Some other questions:
Most regular linux (and unix more generally) systems use a storage abstraction called block devices. A block device is a sequence of blocks (sectors). Individual blocks can be read or written. There is an assumption that reading or writing sequential blocks will be faster than reading and writing and an assumption that it's ok to write to the same place repeatedly.
That is a pretty good model for disk drives. It's not a good model for flash memory.
Flash memory has to be erased before it can be re-written. The erase circuitry is relatively complex so erase blocks (especially in NAND flash) are usually substantially bigger than write blocks. Each erase block can only be erased a limited number of times before failing. Therefore to maximise usable life a mechanism is needed to even out the wear across the device.
There are two approaches. One approach is to create a controller that presents a standard block device interface and handles wear leveling through remapping logical blocks to different physical ones and in some cases moving "cold" (rarely modified) data from low wear blocks to high wear ones. That means that any normal file system can be used, but the remapping system is difficult to implement correctly. In particular handling power failure correctly is very difficult. This is the approach used by SSDs, USB sticks, SD cards etc.

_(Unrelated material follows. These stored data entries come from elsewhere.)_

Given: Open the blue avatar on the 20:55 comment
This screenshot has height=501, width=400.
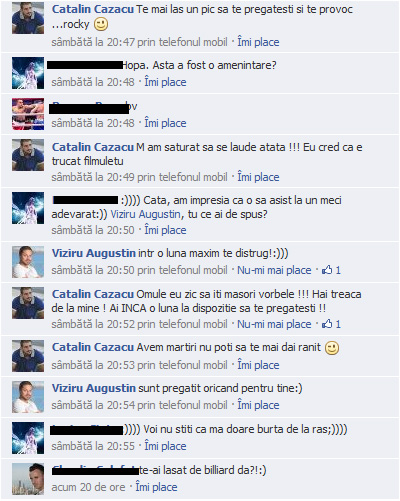Looking at the screenshot, I should (28, 438).
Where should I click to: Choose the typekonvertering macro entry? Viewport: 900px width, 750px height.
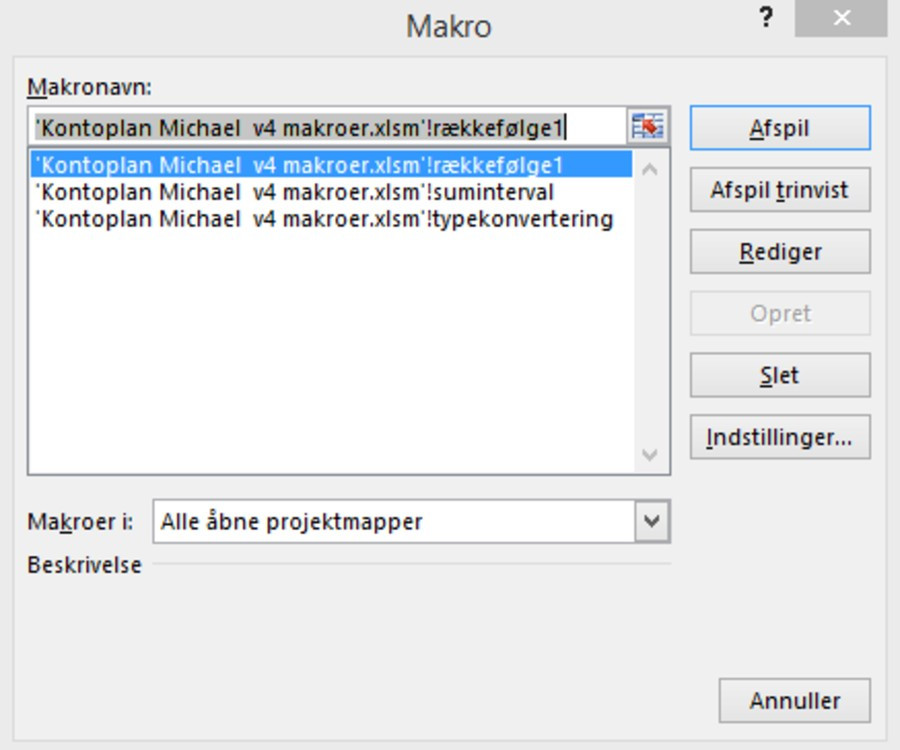(324, 218)
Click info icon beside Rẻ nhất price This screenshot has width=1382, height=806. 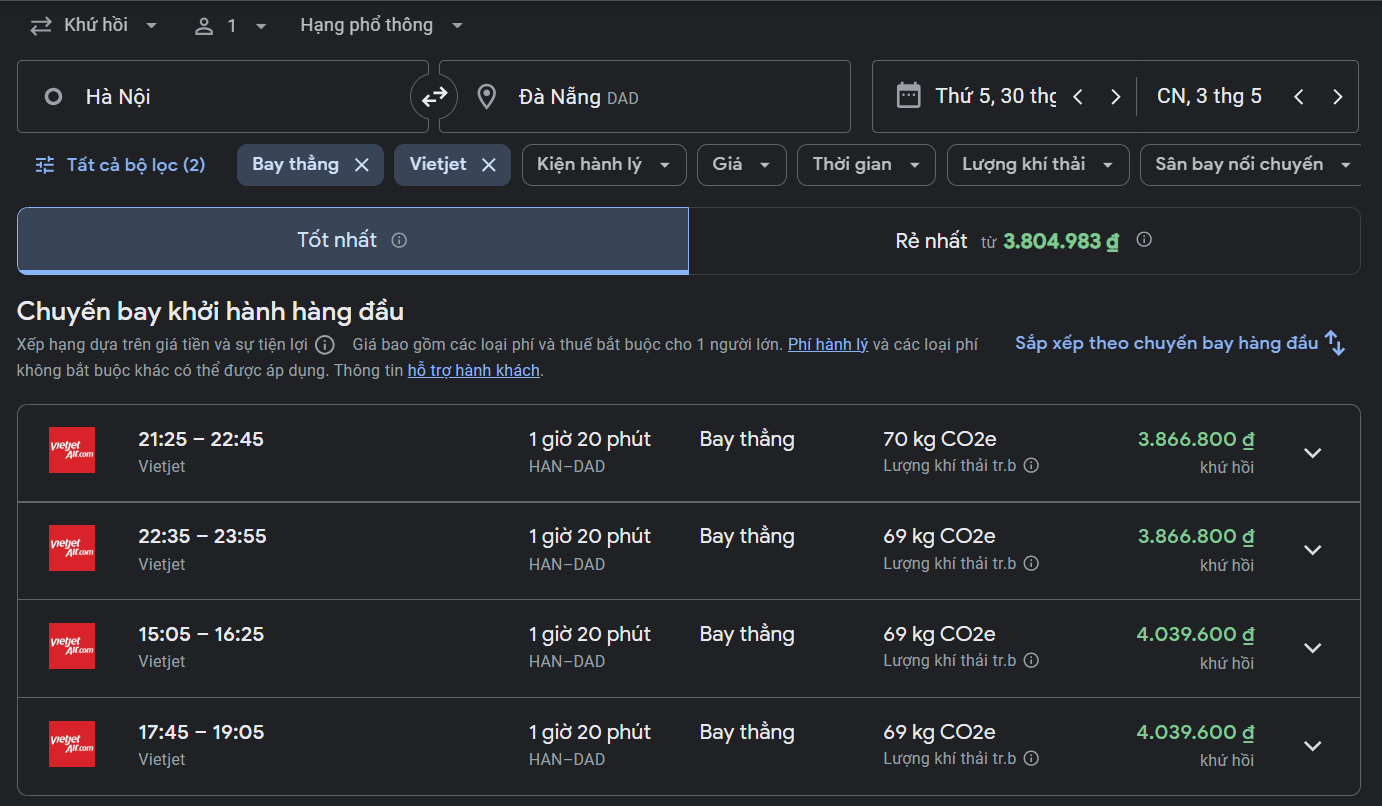[x=1144, y=240]
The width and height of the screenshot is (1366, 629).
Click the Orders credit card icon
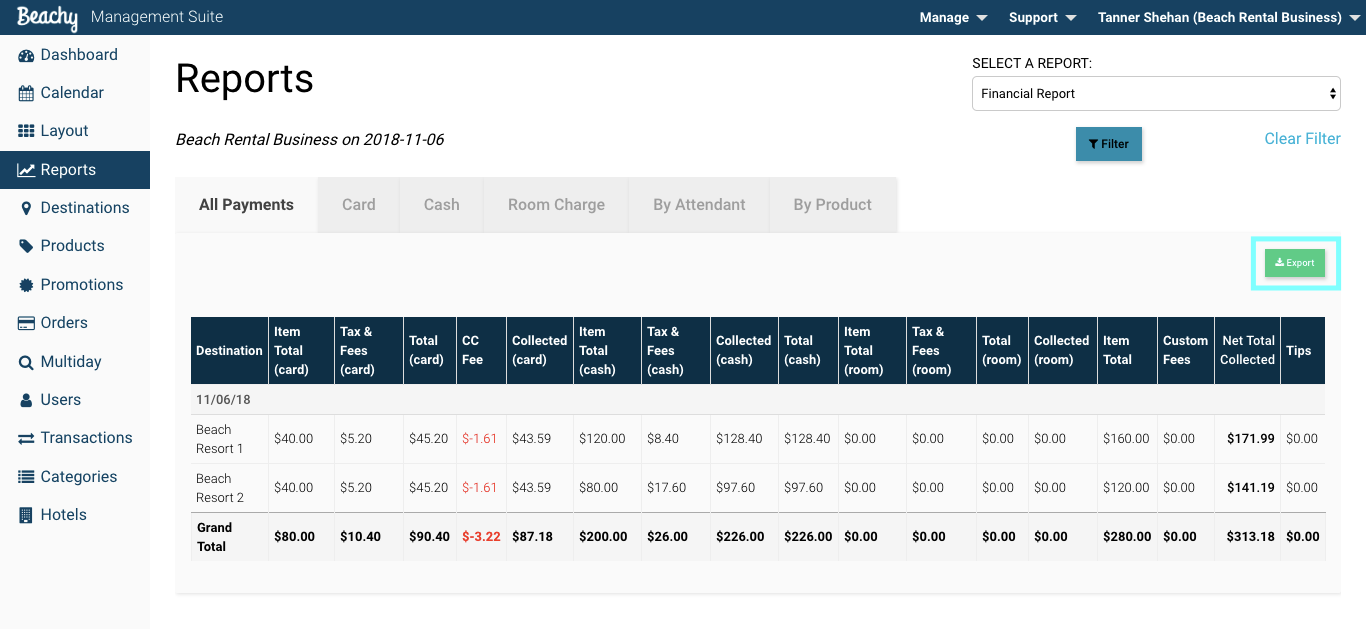pos(26,323)
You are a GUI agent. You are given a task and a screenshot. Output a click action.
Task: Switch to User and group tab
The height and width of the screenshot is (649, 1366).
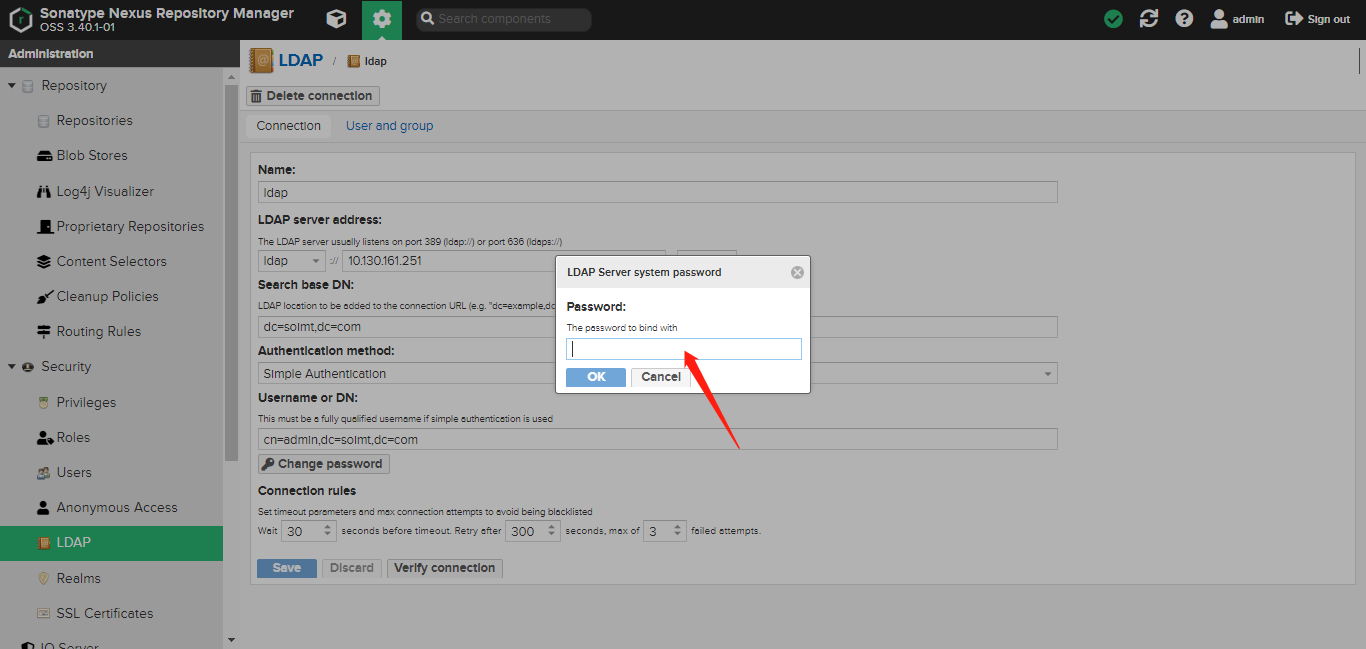tap(389, 126)
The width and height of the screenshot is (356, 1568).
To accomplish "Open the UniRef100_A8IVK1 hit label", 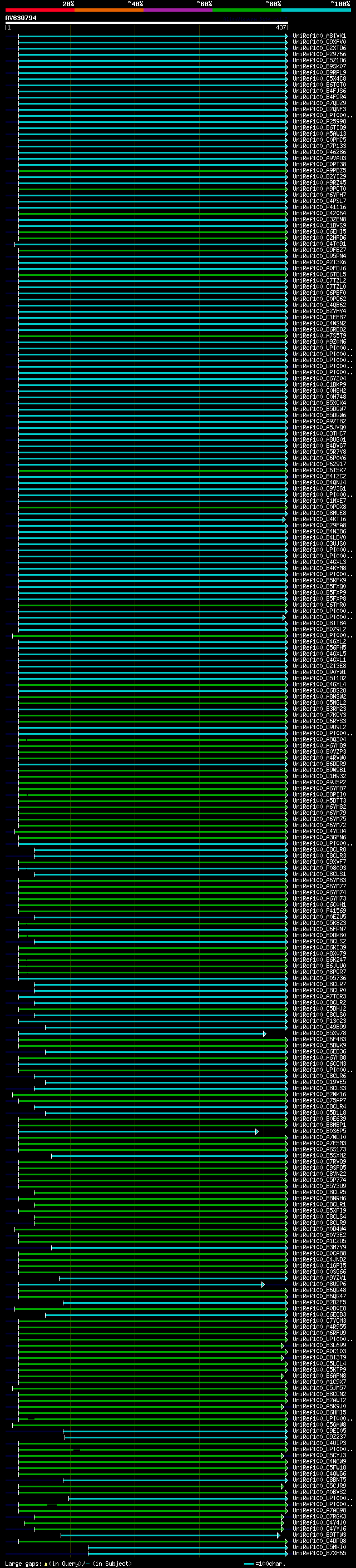I will point(319,36).
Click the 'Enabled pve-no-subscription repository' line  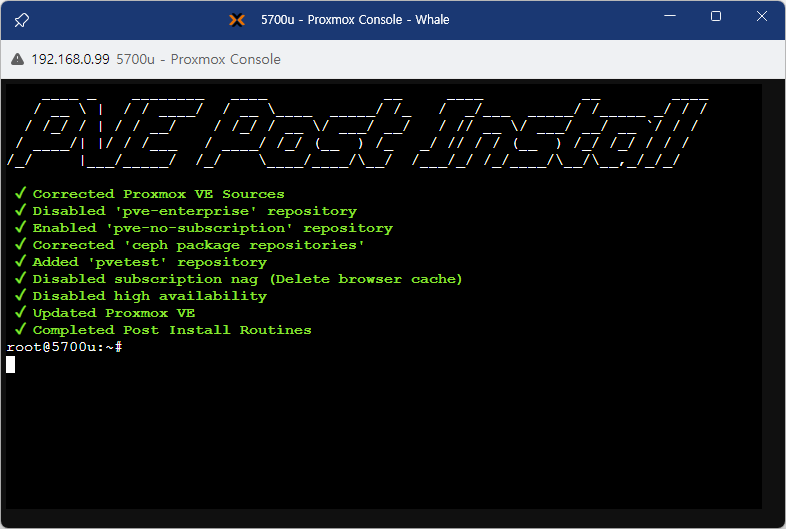pyautogui.click(x=212, y=228)
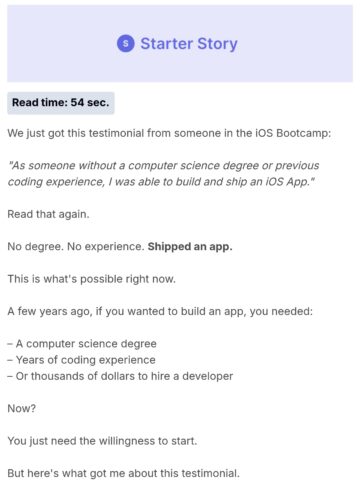Click the italic testimonial quote first line
The height and width of the screenshot is (480, 360).
point(164,166)
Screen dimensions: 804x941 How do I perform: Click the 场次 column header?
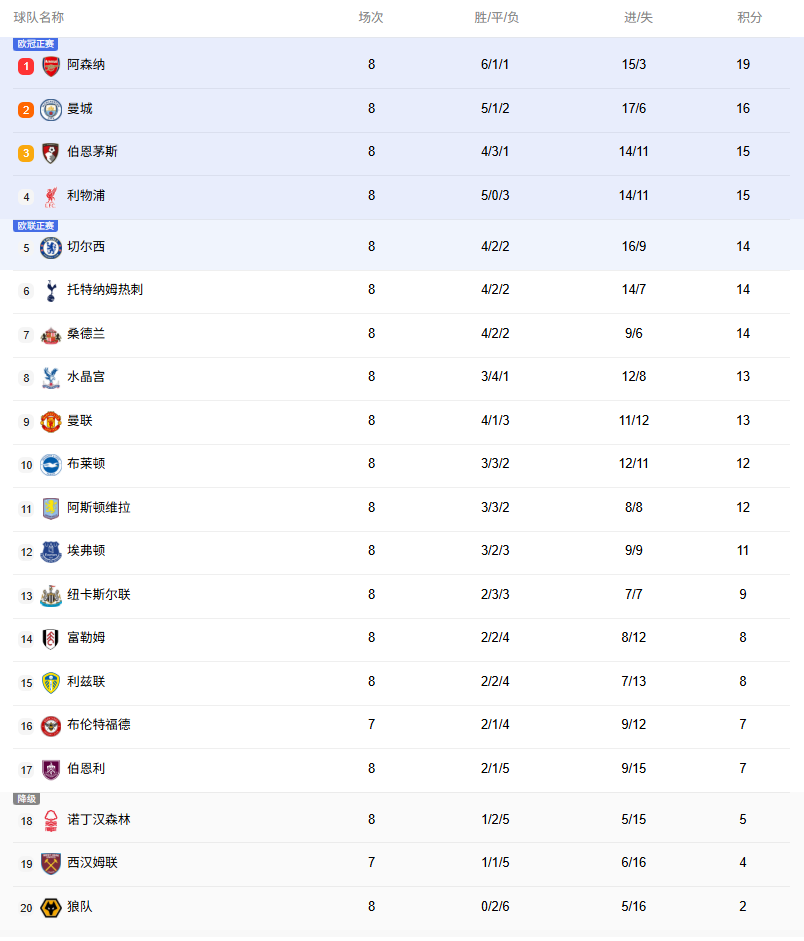click(371, 18)
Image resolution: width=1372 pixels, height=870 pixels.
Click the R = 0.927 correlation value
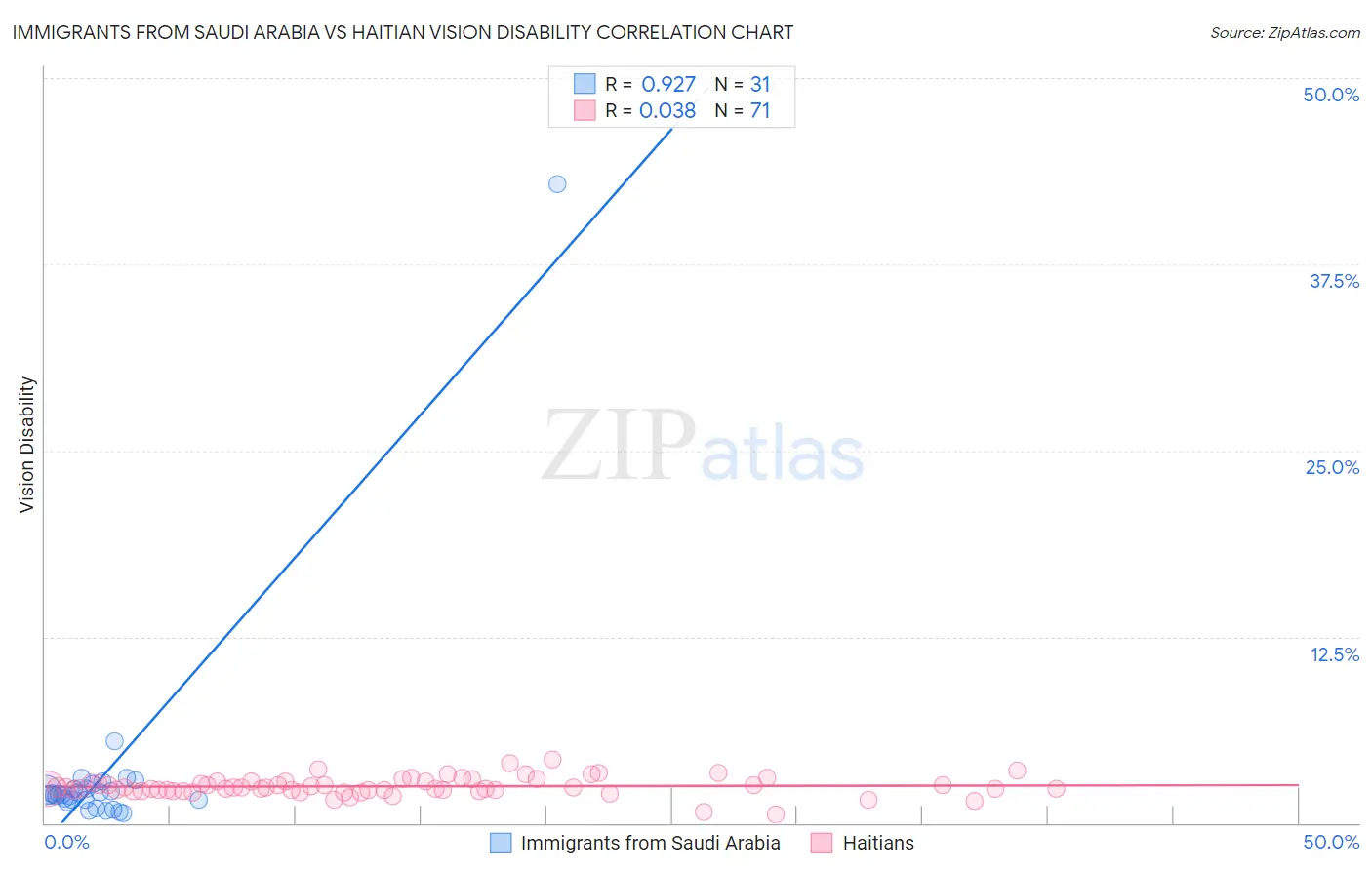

The other approach is not to try and pretend that flash is a disk drive at all but to create a new device type that represents a flash chip directly. The filesystem (or in the case of ubifs the ubi layer) then takes on the responsibility for wear leveling. Linux calls such devices mtd devices. As with hard drives each device can be split into multiple partitions (though IIRC the partitions are usually defined by the system firmware rather than by a partition table on the flash device in question). This approach is frequently seen in embedded devices, smartphones and smartphone-like tablets.